Since the Torah revealed that any of these Parshi'os may be recited by heart, then even when one is *not* performing a Mitzvah when reading them, one may read them by heart. For this reason, the Kohen Gadol may read these verses, which deal with the Korbanos of Yom Kipur, by heart.

It may be added that these three answers of the Rishonim appear to be arguing about the reason for the requirement to read verses from a Sefer Torah and not by heart.

The first reason offered is that if one reads verses by heart, he might make a mistake. This reason is consistent with the explanation of the Ritva (a), who says that it is necessary to read from a Sefer Torah only when there is an obligation to publicly read the verses. In order for the Tzibur to fulfill the obligation, the reader must not make a mistake. However, when reading verses for the sake of giving praise to Hashem, if one makes a mistake it does not matter because he is not attempting to fulfill any obligation.

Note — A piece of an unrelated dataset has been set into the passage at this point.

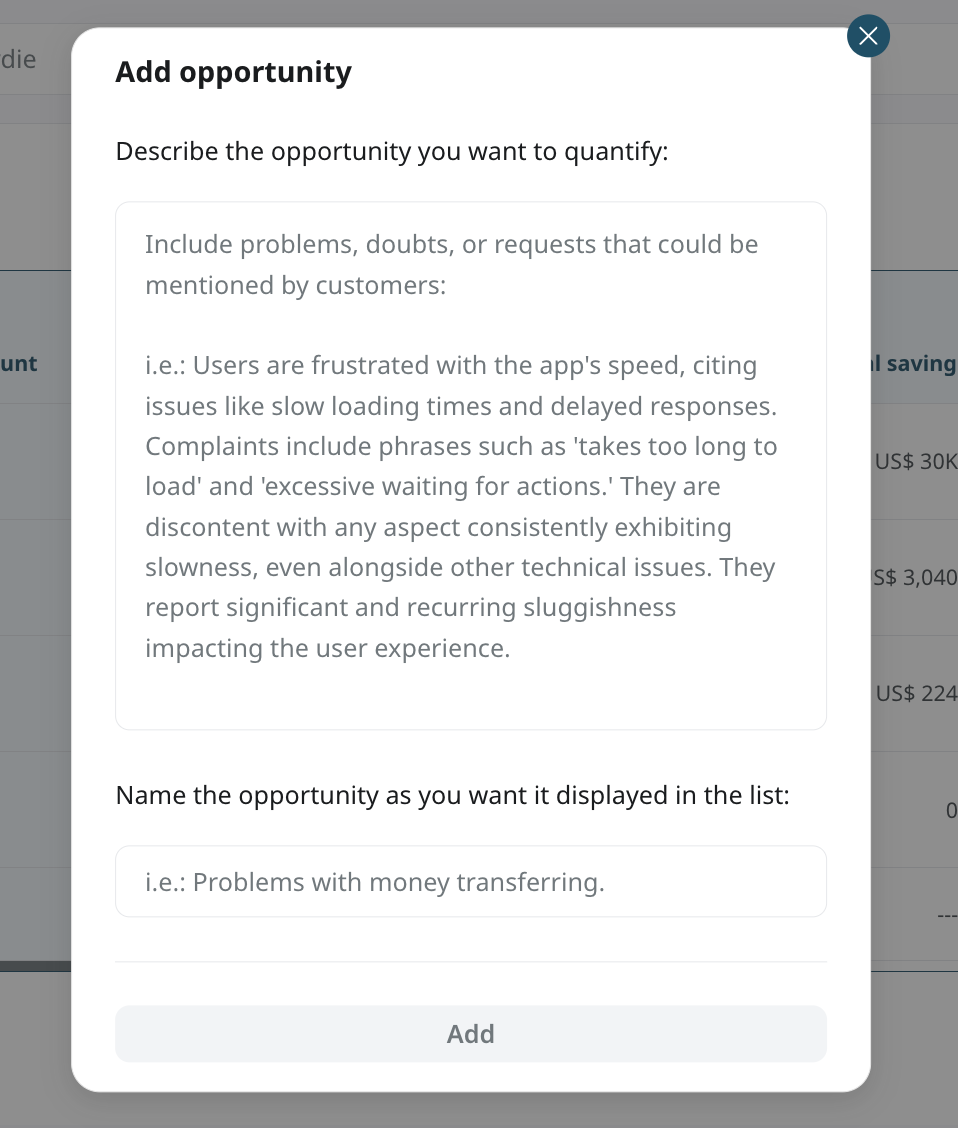Screen dimensions: 958x1128
Task: Close the Add opportunity dialog
Action: pos(868,37)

The second reason given for the obligation to read verses from the Sefer Torah and not by heart is cited by the BEIS YOSEF (OC 49), and by the RITVA in Gitin (60b) in the name of the RAMBAN. The written word which one sees when reading the verses contains certain elements and meanings which one does not see when he recites those verses by heart. The advantage of reading the verses with those extra meanings, though, is only a Mitzvah Min ha'Muvchar; one certainly fulfills his obligation if he does not have access to those deeper meanings. This is consistent with the answer of the Tosfos Yeshanim (b).

The third reason is offered by the KOL BO. If one was reading from the Sefer Torah and then recites verses by heart, the people might think that those verses are not part of the Torah. Therefore, one must always read from the Sefer Torah. This reason is consistent with the answer of the Talmidei Rabeinu Yonah (c). If verses are normally recited by heart in the course of a Mitzvah, everyone knows that they are in the Torah and that they are recited by heart only out of necessity. No one will err and think that they are not written in the Torah. (M. Kornfeld)

QUESTION: The Mishnah relates that the Kohen Gadol would recite eight blessings in the afternoon on Yom Kipur when he read the Torah. Four of them are familiar blessings: Birkas ha'Torah, Avodah ("Retzeh"), Hoda'ah ("Modim"), and Mechilas Avon (the normal Berachah of the Shemoneh Esreh of Yom Kipur). In addition, he recites another four Berachos: a Berachah for the Mikdash, Yisrael, Kohanim, and for Yerushalayim. The Mishnah adds that the Kohen Gadol then recites "the rest of the Tefilah."

The Gemara (41a) explains that "the rest of the Tefilah" refers to a prayer that the Kohen Gadol recites beseeching Hashem to protect the Jewish people. It ends with the Berachah of "Baruch... Shomei'a Tefilah."

If the Kohen Gadol also recites the Berachah of "Shome'a Tefilah," then he is reciting *nine* Berachos, and not just eight! Why does the Mishnah say that he recites only eight Berachos?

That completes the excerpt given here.